“Peace, Love & Ice Cream” is the motto of Ben & Jerry’s. All was sweet and good when they stuck to flavors like Phish Food and sponsored Free Cone Day. Happy cows and all that. Even conservatives could still love Chunky Monkey despite Ben Cohen and Jerry Greenfield having long mixed in their hippy-dippy Vermont lefty politics supporting this or opposing that. After all, even ice-cream salesmen have free speech.
But now they are acting, having signed on to the anti-Israel boycott, divest and sanction movement, ending all sales in “Occupied Palestinian Territory,” in which they’re including Jerusalem’s Jewish Quarter.
The brand, a part of U.K.-based global giant Unilever, has dropped their Israeli distributor and says they are seeking a new one who will abide by their boycott of the West Bank and East Jerusalem. That’s not going to happen, so while the Holy Land will have milk and honey, it won’t have Chocolate Therapy. Very pleased are the BDS crowd, Israel-haters and assorted anti-Semites, but it’s an ice-cream headache for Unilever, despite its pledge to “remain fully committed to our presence in Israel, where we have invested in our people, brands and business for several decades.”

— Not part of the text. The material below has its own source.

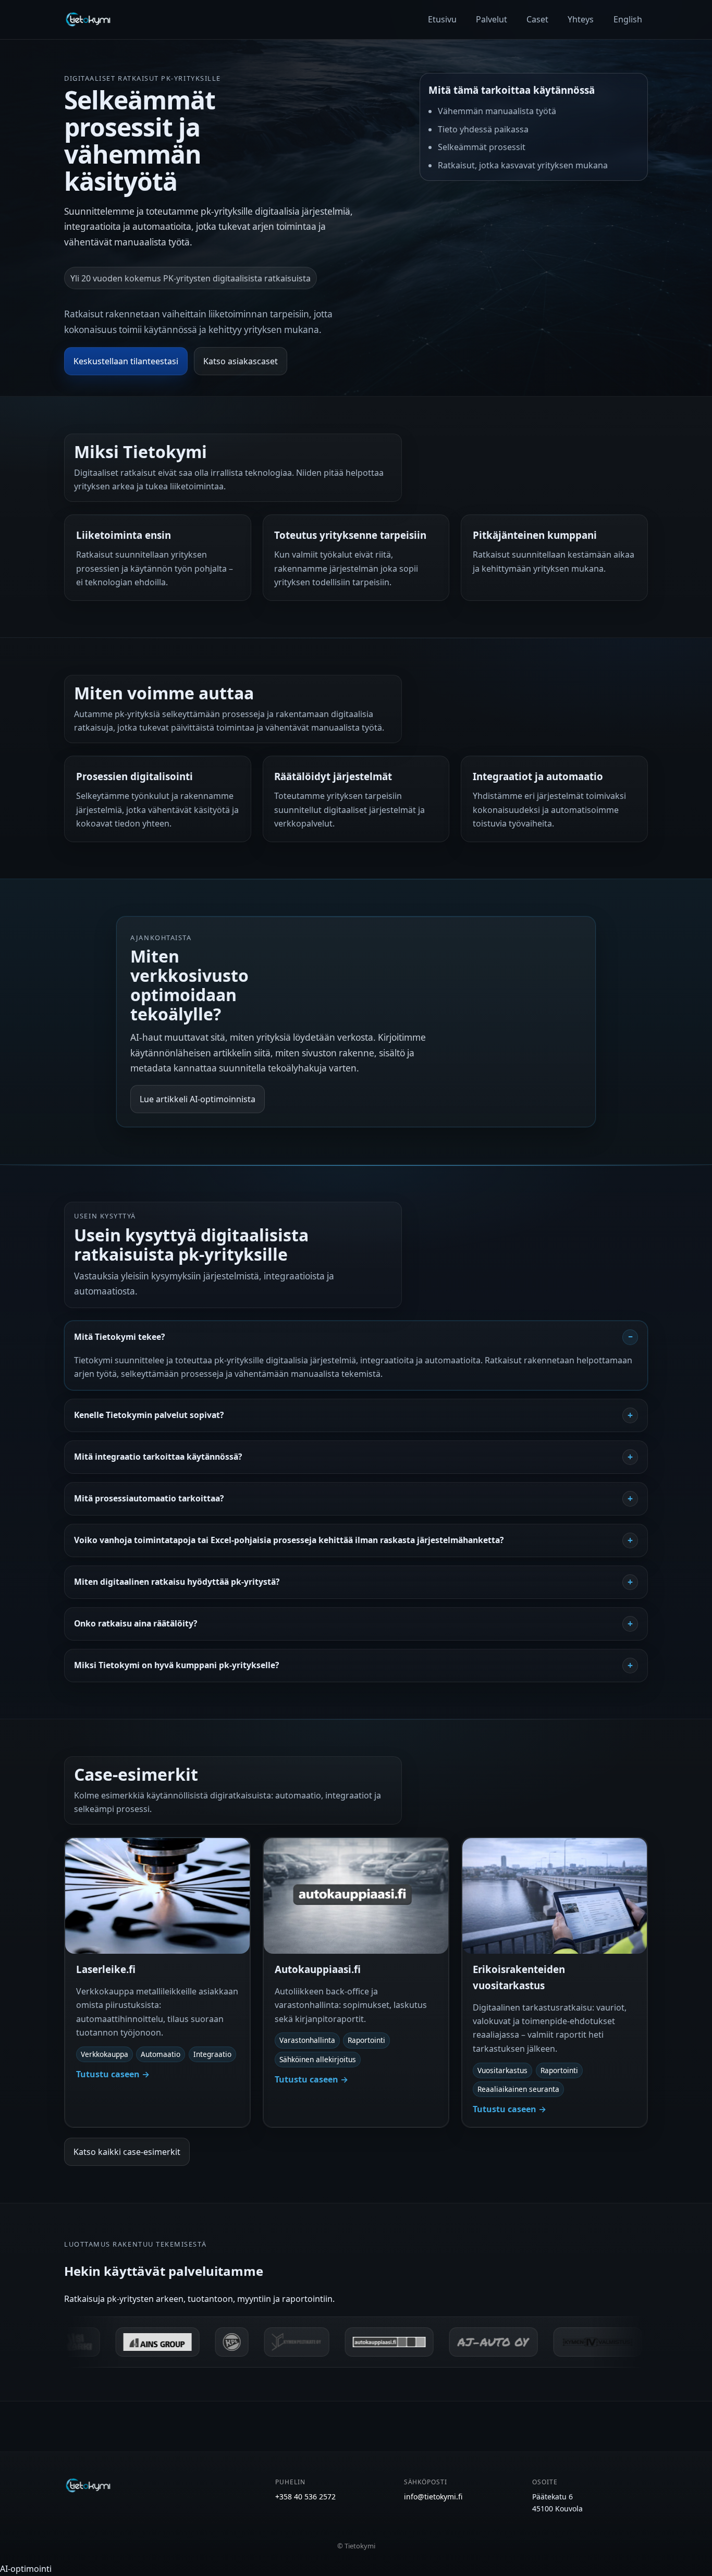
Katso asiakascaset (240, 361)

The Biden State Department has rightly reiterated its denunciation of BDS. American stores are yanking Ben & Jerry’s off of shelves. There are calls for bans in state after state, from Texas to Florida. New York State Comptroller Tom DiNapoli, the sole trustee of a pension fund with more than a quarter-trillion dollars in assets, has written to Unilever, with the financial warning that the conglomerate could be placed on the fund’s list of “companies participating in BDS activity.” No firm should want to be on that very naughty list.
DiNapoli, who likes ice cream as much as anyone, is right that Unilever’s Vermont subsidiary is moving into a bad place for its own bottom line. You play with boycotts, you might get boycotted. You play with fire, you might get burned — or frozen out.